The resulting plot must be refined — it should have a proper, cleaned up title, proper, cleaned up x and y-axis labels, and the plot should be easy to read. Add a single markdown cell describing what the plot is showing, and what you learned from it (if anything).

Items to submit
  • Code used to solve this problem.

  • Output from running the code.

Question 3

There are 4 other specified datasets for this project. Choose one that you have not yet chosen for a previous question, wrangle the data, and use plotly to create a graphic that is completely new from any other graphic you have created in this project.

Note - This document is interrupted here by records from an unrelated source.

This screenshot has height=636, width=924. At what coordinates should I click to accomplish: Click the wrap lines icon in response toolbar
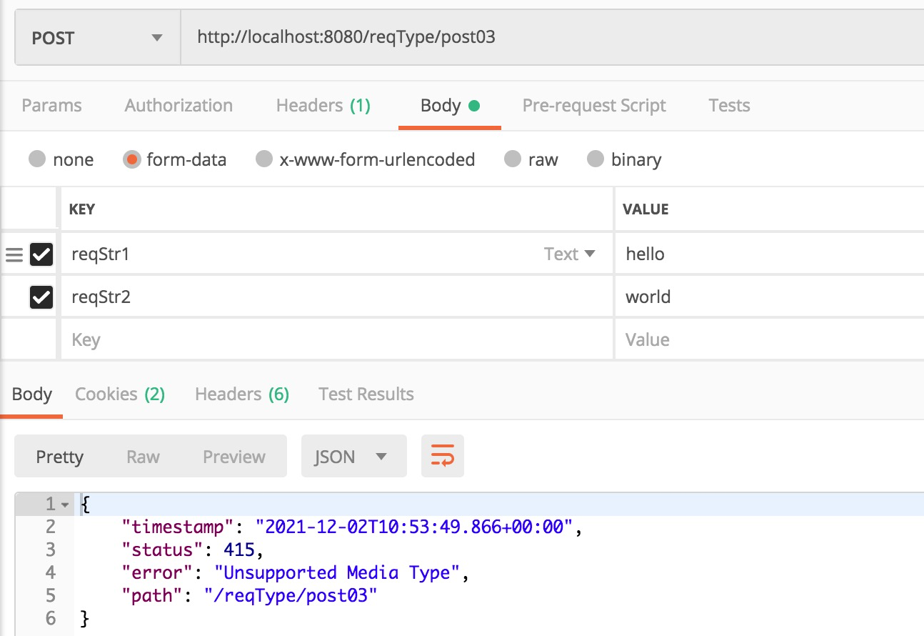point(443,456)
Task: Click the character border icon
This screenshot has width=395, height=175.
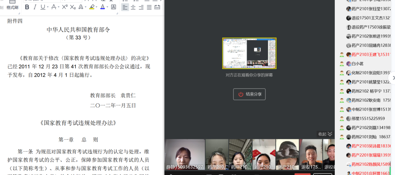Action: click(x=114, y=7)
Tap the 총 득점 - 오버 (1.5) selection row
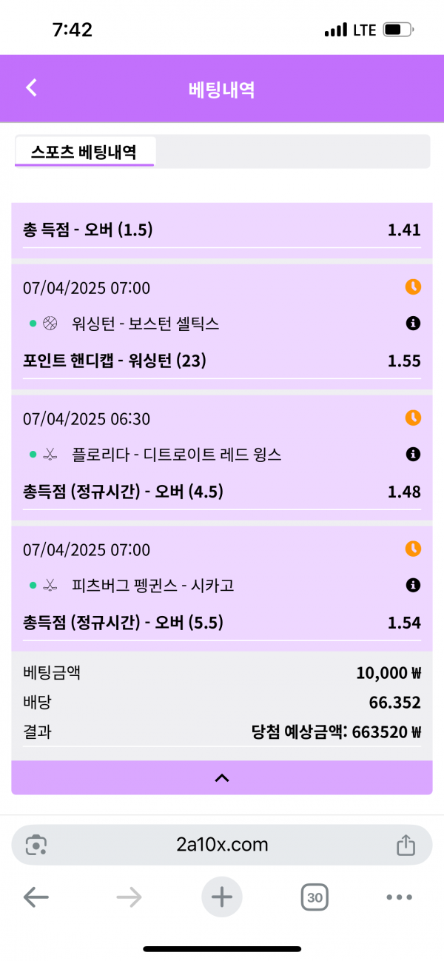The image size is (444, 961). pos(222,230)
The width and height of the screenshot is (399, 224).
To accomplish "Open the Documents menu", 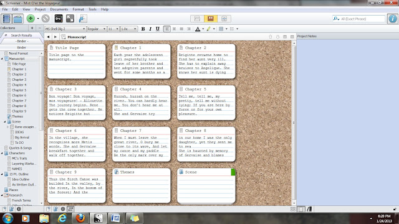I will [x=59, y=9].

The resulting plot must be refined — it should have a proper, cleaned up title, proper, cleaned up x and y-axis labels, and the plot should be easy to read. Add a single markdown cell describing what the plot is showing, and what you learned from it (if anything).

Items to submit
  • Code used to solve this problem.

  • Output from running the code.

Question 4

There are 4 other specified datasets for this project. Choose one that you have not yet chosen for a previous question, wrangle the data, and use plotly to create a graphic that is completely new from any other graphic you have created in this project. For this question please choose a plot from the "1D Distributions" section on this page.

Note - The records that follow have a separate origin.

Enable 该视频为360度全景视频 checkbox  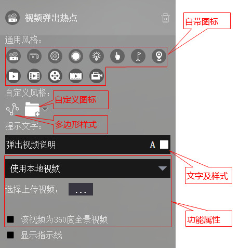click(x=10, y=219)
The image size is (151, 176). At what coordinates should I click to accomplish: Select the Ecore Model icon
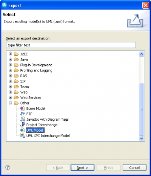[22, 108]
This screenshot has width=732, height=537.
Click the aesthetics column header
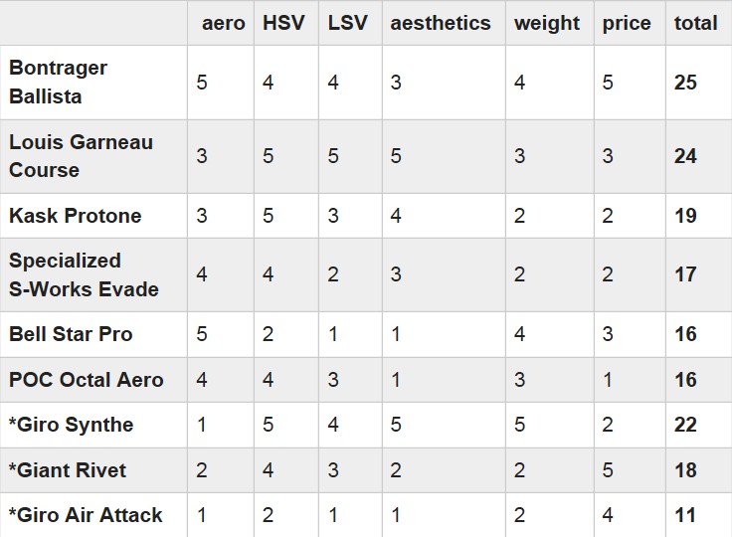pos(441,23)
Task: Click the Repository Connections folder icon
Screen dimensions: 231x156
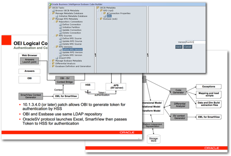Action: (x=57, y=22)
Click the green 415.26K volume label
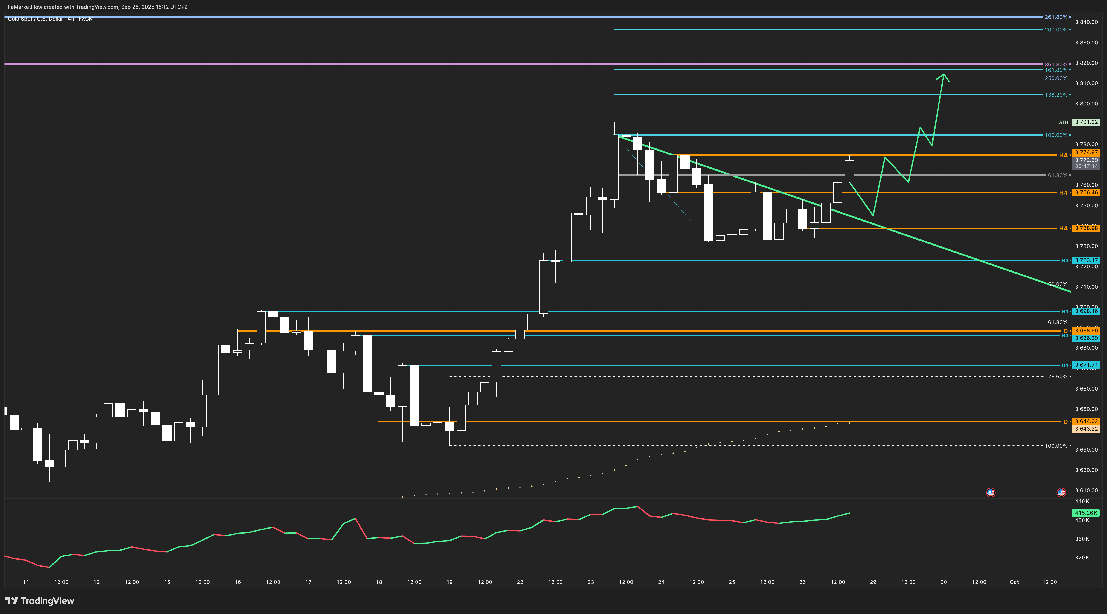 click(x=1086, y=513)
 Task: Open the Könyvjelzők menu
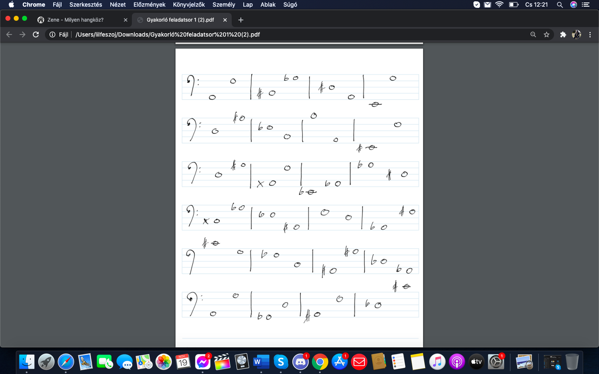pyautogui.click(x=189, y=5)
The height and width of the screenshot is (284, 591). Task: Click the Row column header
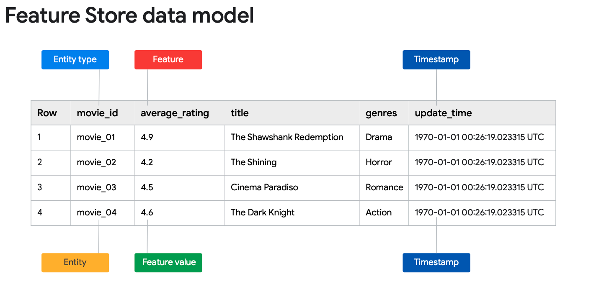coord(47,113)
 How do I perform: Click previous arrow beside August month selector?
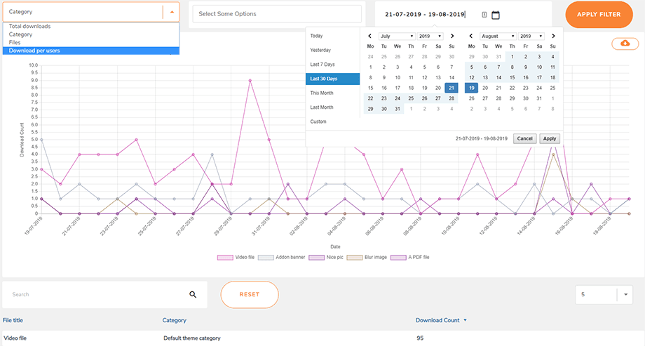tap(473, 36)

The resulting plot must be refined — it should have a proper, cleaned up title, proper, cleaned up x and y-axis labels, and the plot should be easy to read. Add a single markdown cell describing what the plot is showing, and what you learned from it (if anything).

Items to submit
  • Code used to solve this problem.

  • Output from running the code.

Question 5

There are 4 other specified datasets for this project. Choose one that you have not yet chosen for a previous question, wrangle the data, and use plotly to create a graphic that is completely new from any other graphic you have created in this project. For this question please choose a plot from any of the sections below (and including) the "3-Dimensional" section on this page.

The resulting plot must be refined — it should have a proper, cleaned up title, proper, cleaned up x and y-axis labels, and the plot should be easy to read. Add a single markdown cell describing what the plot is showing, and what you learned from it (if anything).

Items to submit
  • Code used to solve this problem.

  • Output from running the code.

Please make sure to double check that your submission is complete, and contains all of your code and output before submitting. If you are on a spotty internet connection, it is recommended to download your submission after submitting it to make sure what you think you submitted, was what you actually submitted.

In addition, please review our submission guidelines before submitting your project.